I used to fall for the free trade line. I even sold it myself. I was wrong. Most of the free traders in the Beltway aren’t free traders at all. They have their hands in the cookie jar somewhere else. If we are going to live in a quasi-socialist state where we are just going to pay the rust belt in welfare what we took from them in wages, we are not saving a dime.

And then when you factor in the intellectual-property theft from China, the markets they close off to us, the fact that we have to turn to the rust belt to get our soldiers to fight the Islamists we made rich by buying their oil, the anti-American unassimilated voters we are importing. None of this is working out in the way it was sold to us.

The free traders say that whatever you tax you get less of. Well, then let’s stop taxing income. We didn’t have an income tax from 1787 until 1913. We had tariffs. Why are tariffs worse than income taxes?
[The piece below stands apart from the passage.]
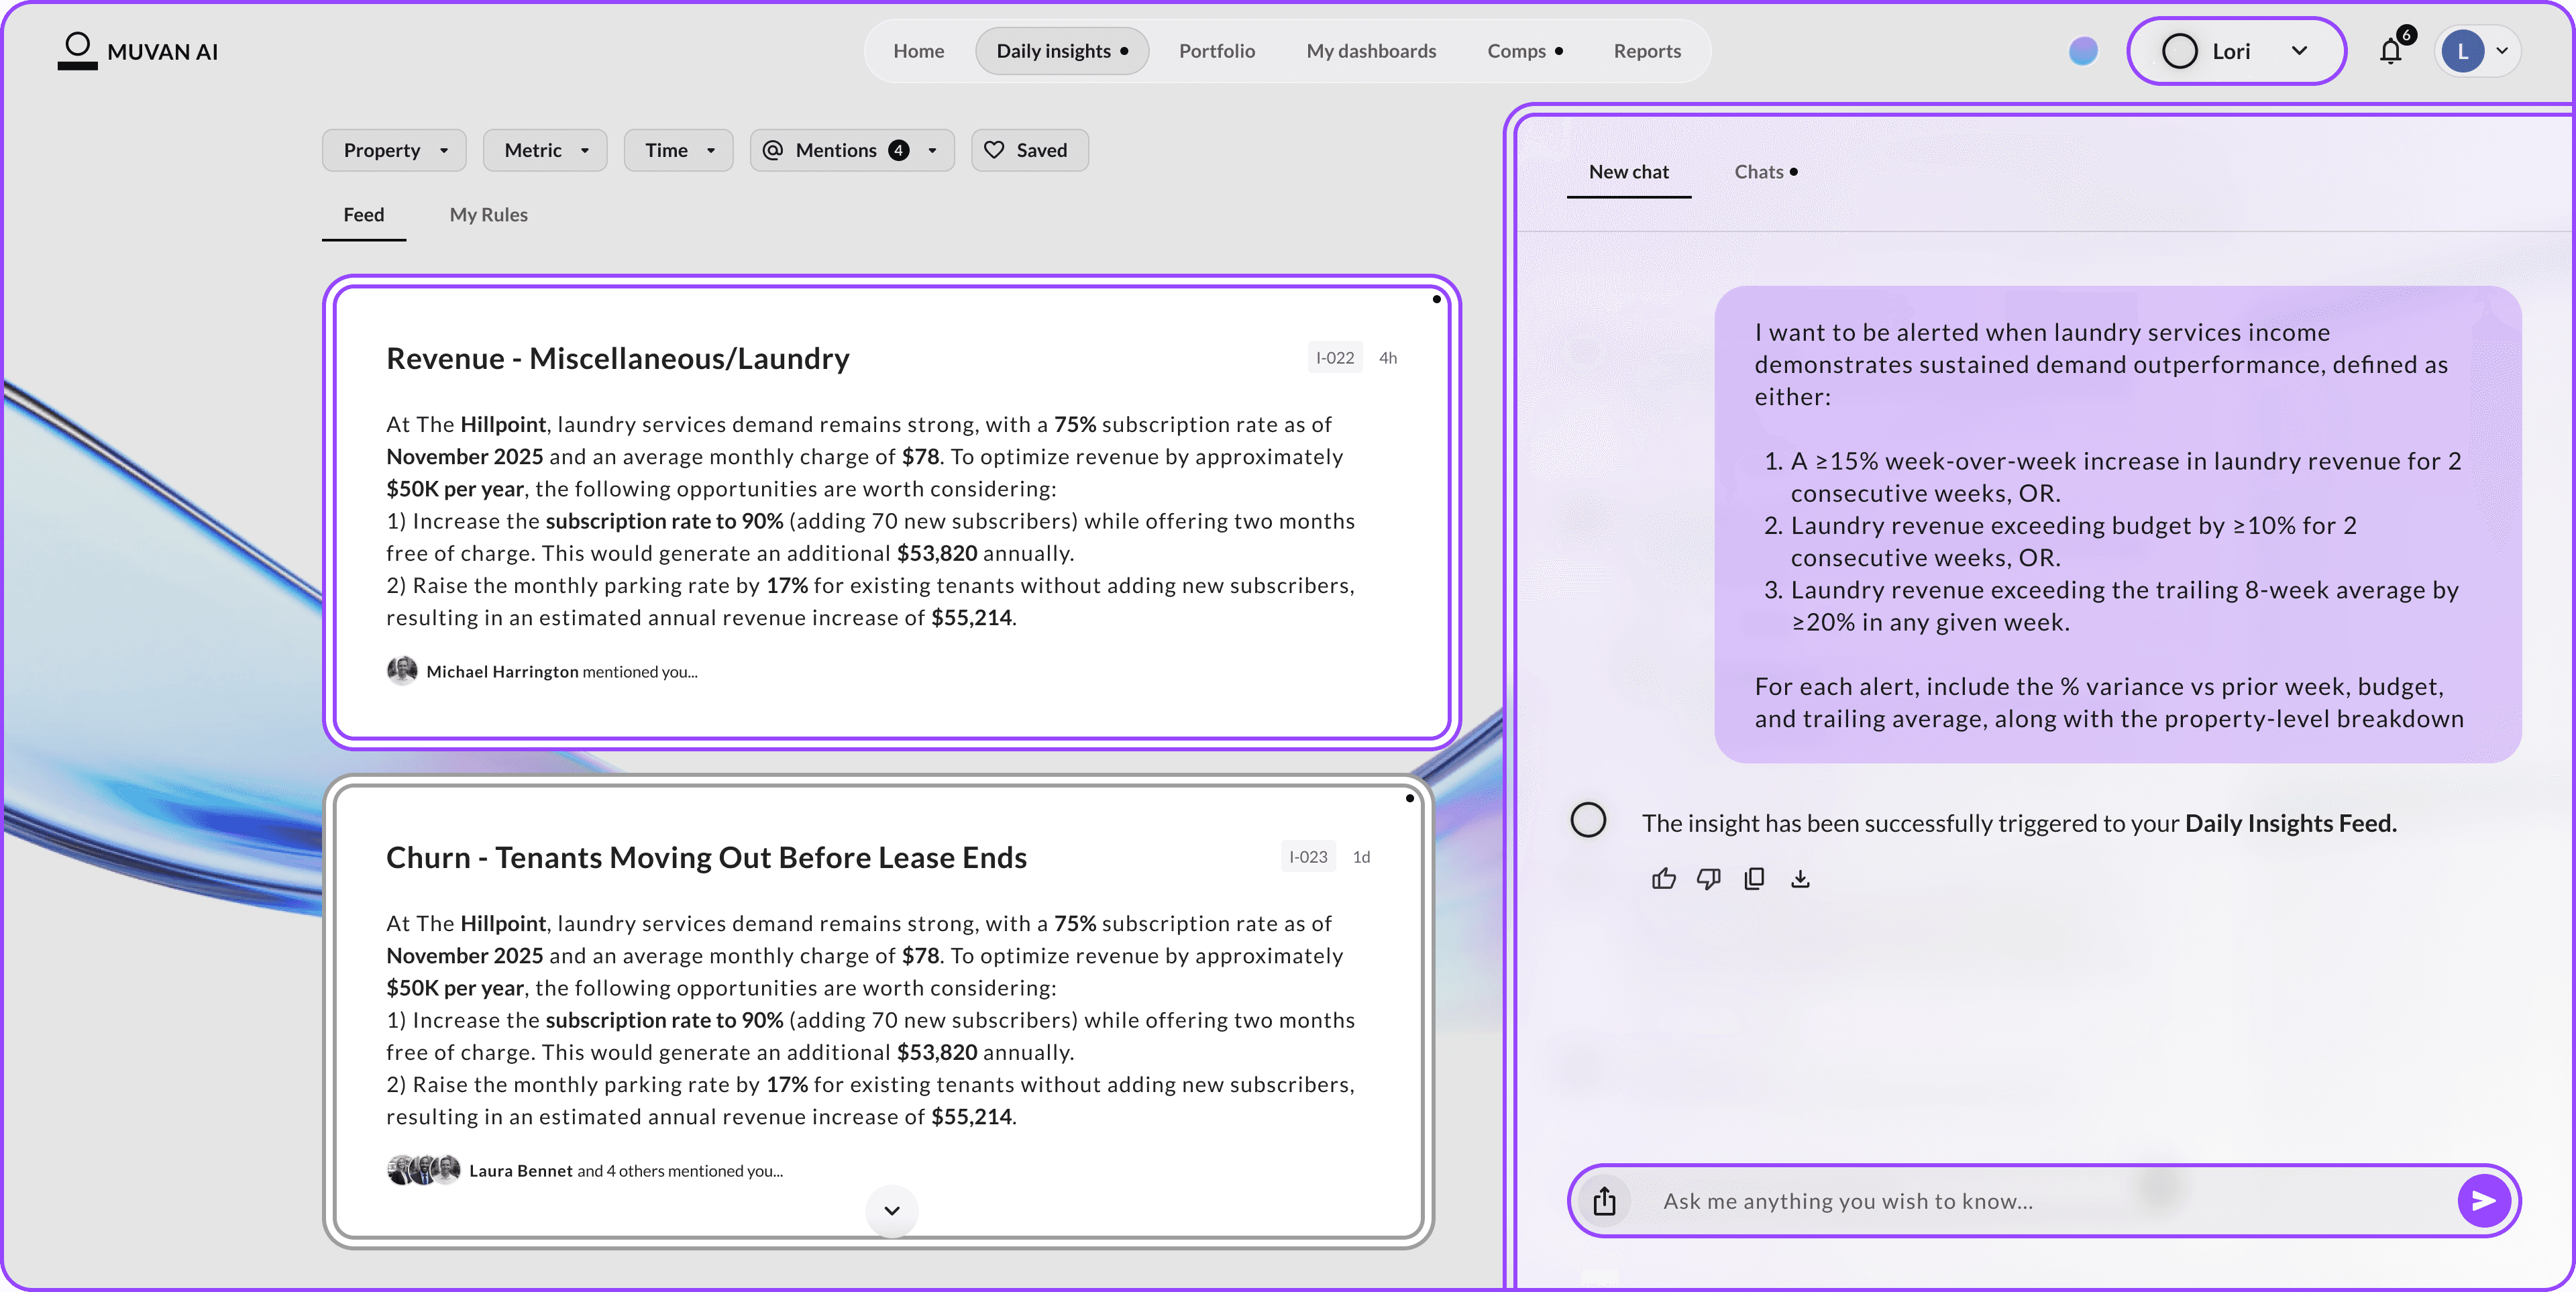Open the Reports navigation item

pos(1646,51)
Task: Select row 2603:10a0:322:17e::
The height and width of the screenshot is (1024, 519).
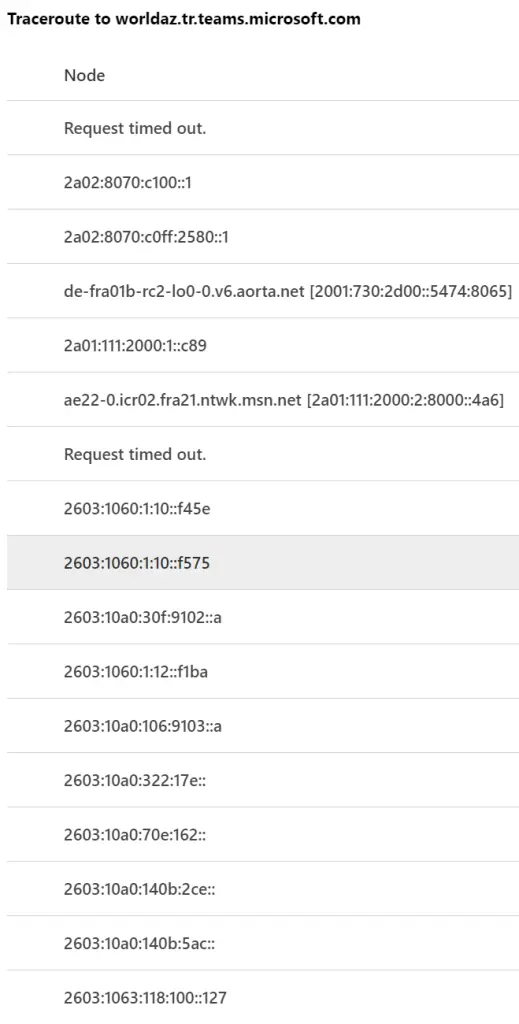Action: pyautogui.click(x=262, y=780)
And please don’t bring up Smoot-Hawley, where the government double-dipped and had income taxes and tariffs, which was a huge change from the policies of the 1800s.

Libertarians and NeverTrumpers will say we have sold out our principles. In truth, we have wised up to a bigger game and we are maturely adjusting our actions where our theory didn’t work as planned.

They are stuck with failed policies, still buying into the con.